Data analysis is nothing more than a sequence of steps:

1. Problem definition
2. Data extraction
3. Data preparation: Cleaning
4. Data preparation: Transformation
5. Data exploration and visualization
6. Predictive modeling
7. Model validation/test
8. Deployment: visualization and interpretation of results
9. Deployment: deployment of solutions

## Problem Definition

“Data analysis always starts with a problem to be solved.” A study of the system is conducted and is designed to be able to make informed predictions or choices.

“Building a good team is certainly one of the key factors leading to success in data analysis.” Fabio recommends an effective cross-disciplinary team.

## Data Extraction

As much as possible, sample data must reflect the real world. In addition to data selection, extracting and using the best data sources is another issue to keep in mind.

## Data Preparation

Data preparation comprises of obtaining, cleaning, normalizing, transforming, and optimizing a data set. Although it may seem that data preparation is less problematic, it actually requires the more resources and more time to be completed. Potential problems includes data values that are ambiguous, missing, replicated, or out of range.
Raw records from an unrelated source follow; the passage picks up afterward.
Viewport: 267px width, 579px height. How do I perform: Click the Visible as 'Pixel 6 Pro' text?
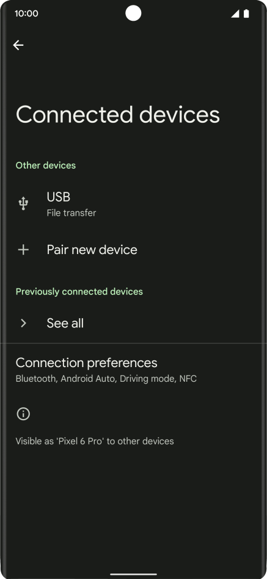(x=95, y=441)
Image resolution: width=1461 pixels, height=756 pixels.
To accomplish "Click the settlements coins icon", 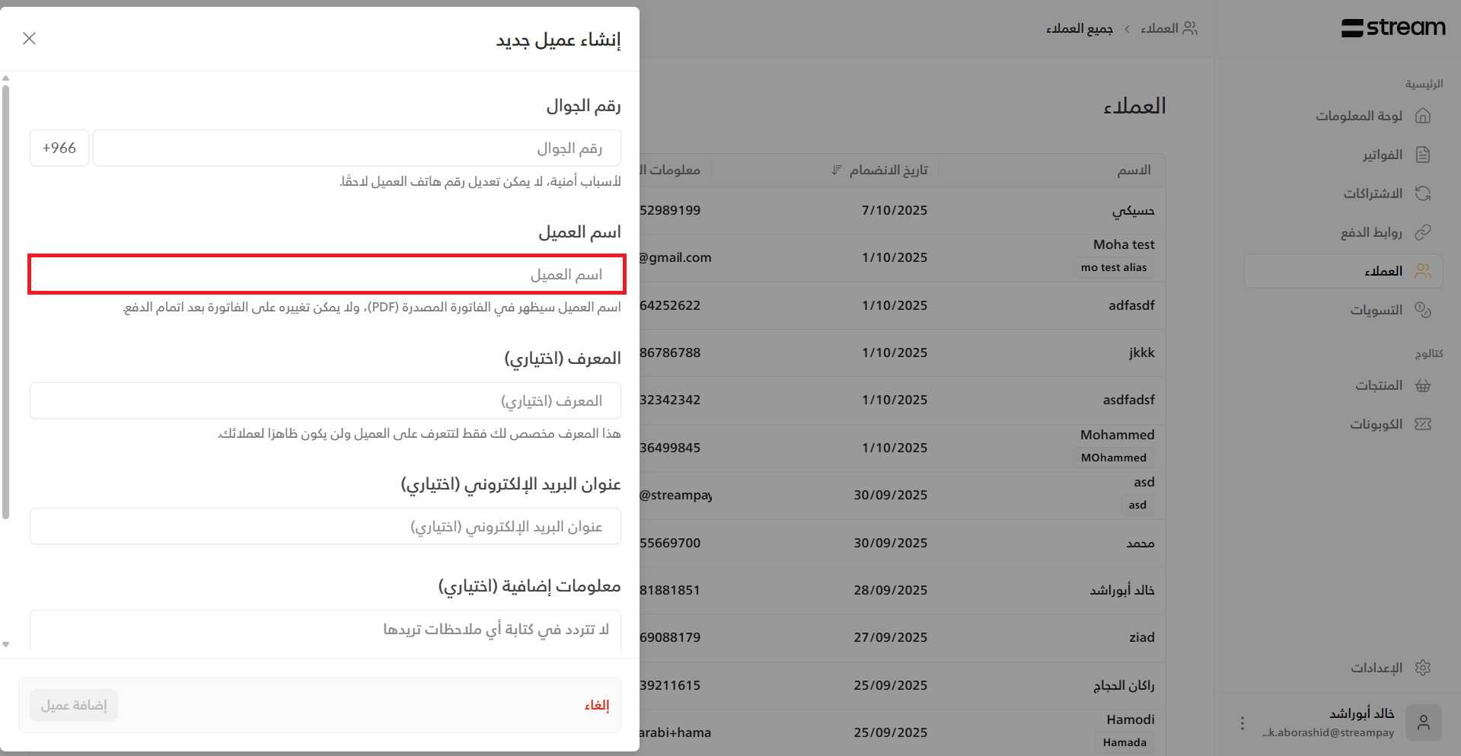I will point(1422,310).
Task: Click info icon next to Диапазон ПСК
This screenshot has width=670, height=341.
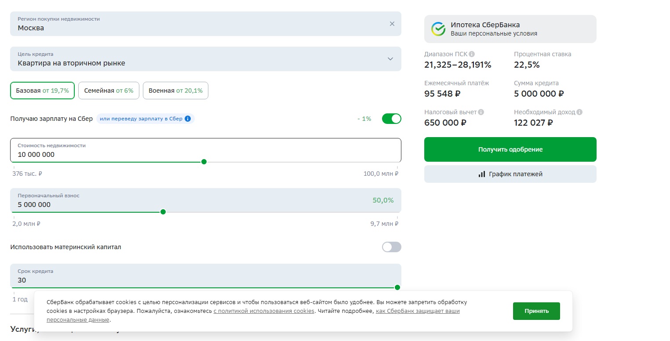Action: coord(472,54)
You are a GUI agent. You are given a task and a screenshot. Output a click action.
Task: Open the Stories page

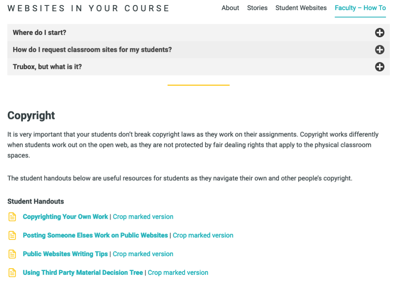click(x=257, y=8)
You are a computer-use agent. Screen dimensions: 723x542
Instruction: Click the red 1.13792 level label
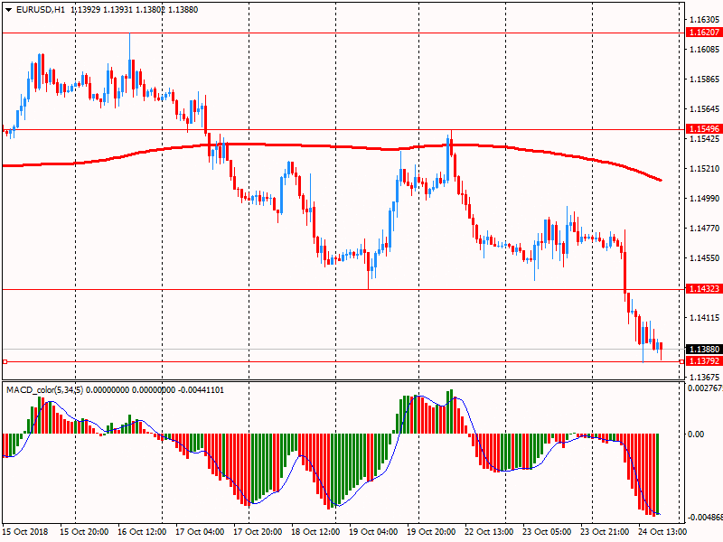coord(703,361)
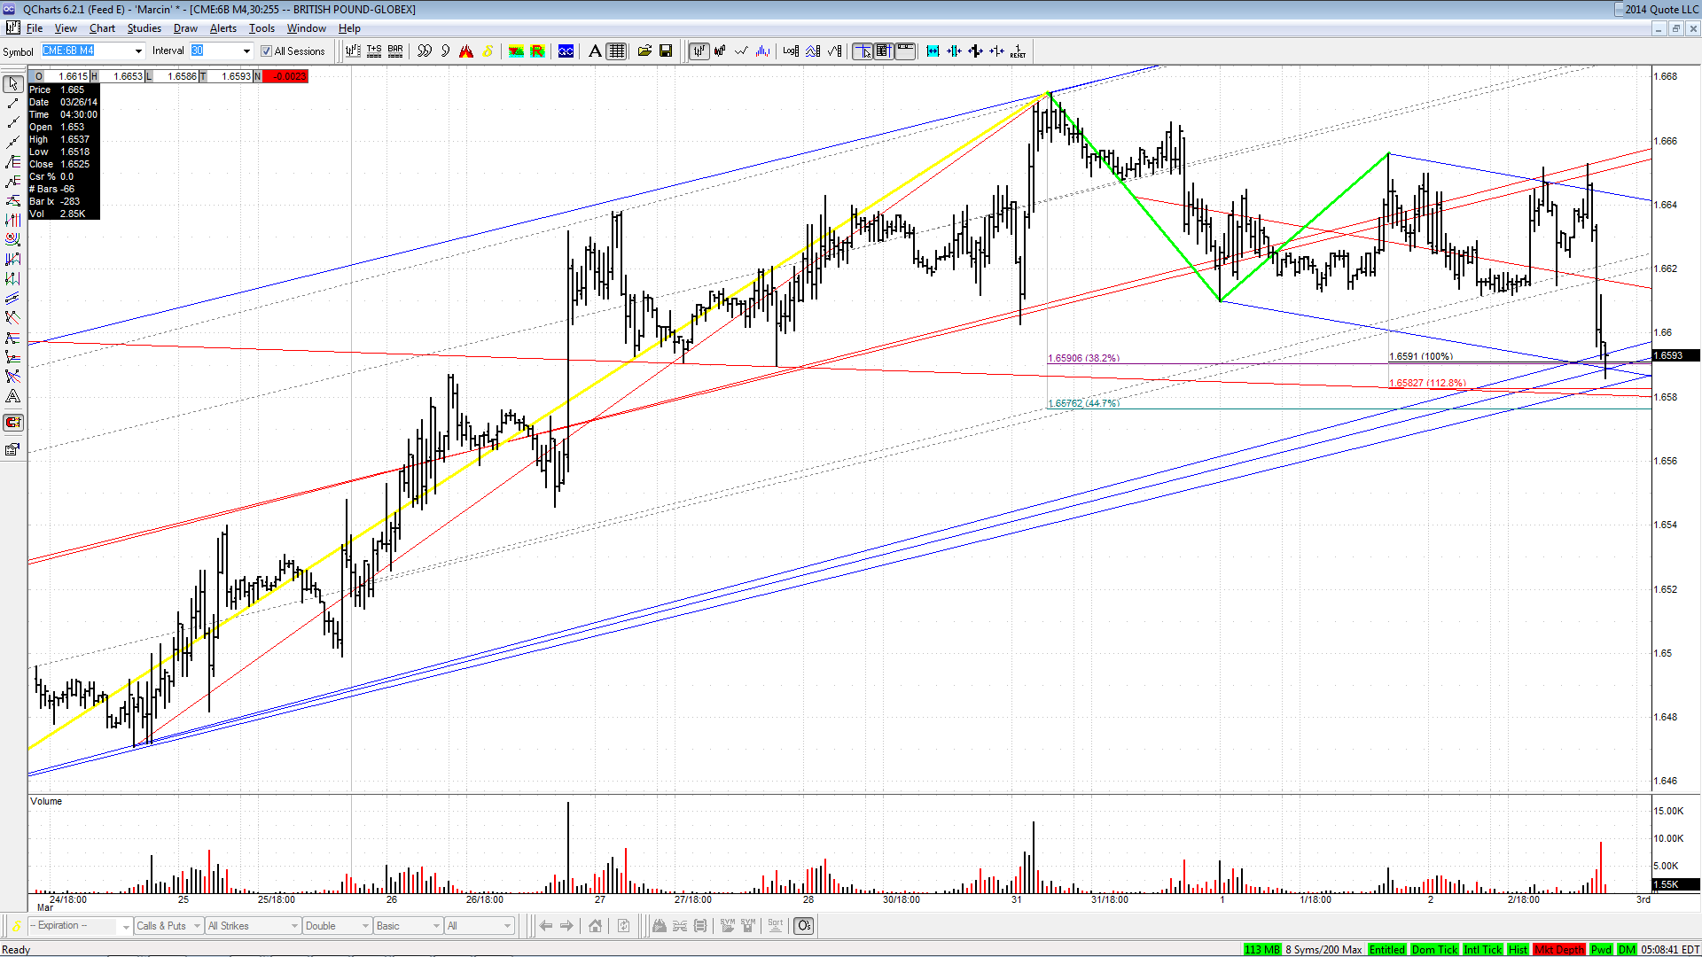This screenshot has height=957, width=1702.
Task: Open the Symbol dropdown list
Action: 138,51
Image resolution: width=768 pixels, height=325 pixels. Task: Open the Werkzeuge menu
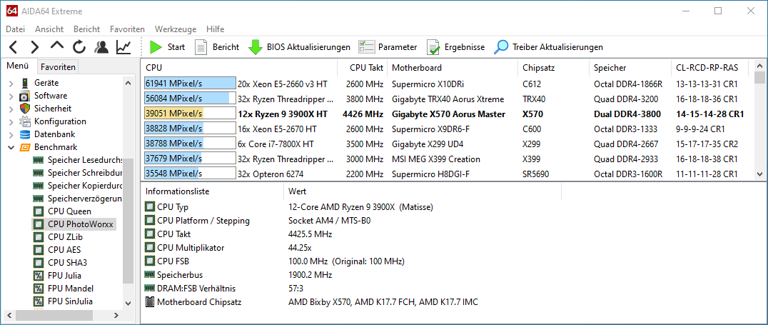point(176,29)
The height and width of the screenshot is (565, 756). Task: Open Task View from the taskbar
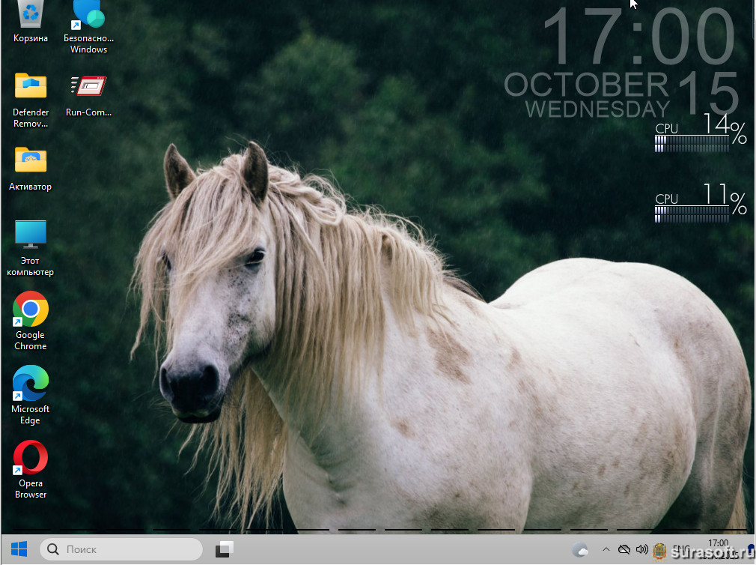point(225,549)
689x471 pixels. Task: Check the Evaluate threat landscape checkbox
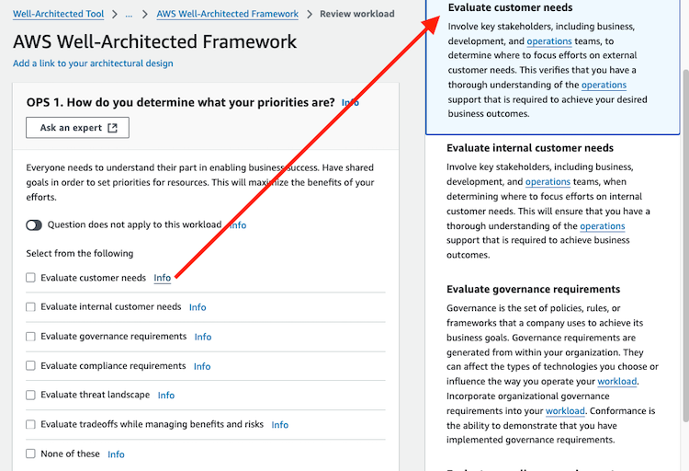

## Data Exploration/Visualization

Exploring data involves “searching the data in graphical or statistical presentation to find patterns, connections, and relationships. Data visualization is the best tool to highlight possible patterns.”

Summarization is the process where data are reduced without sacrificing important information. Clustering is used to find groups united by a common attributes. Another step of analysis focuses on identification of relationships, trends, and anomalies in the data.Other methods of data mining automatically extract important facts or rules from the data.

## Predictive Modeling

Predictive modeling is used to create or choose a statistical model that predicts the probability of a result. The purpose of these models is to make predictions about the data values and to classify new data products.

The models can be divided into three types:

• Classification models: if the result is categorical
• Regression models: if the result is numerical
• Clustering models: if the result is descriptive

Some of the methods include linear regression, logistical regression, classification and regression trees, and k-nearest neighbors.

Some models explain the characteristics of the system under study in a clear and simple way while some models have limited ability to explain the characteristics of systems but still make good predictions.

## Model Validation

Validation of the model is the test phase. Data is called the training set when used to build model. It is called validation set when used to validate the model.

Comparing data enables us to evaluate the error and estimate the limits of validity.

This process allows you to numerically evaluate the effectiveness of the model and compare it with other existing models.

Deployment

This is the final step of the analysis process which aims to translate the result into a benefit. Normally, it consists of “writing a report for management or for the customer who requested the analysis.”

In the report, the following topics are discussed:

• Analysis results
• Decision deployment
• Risk analysis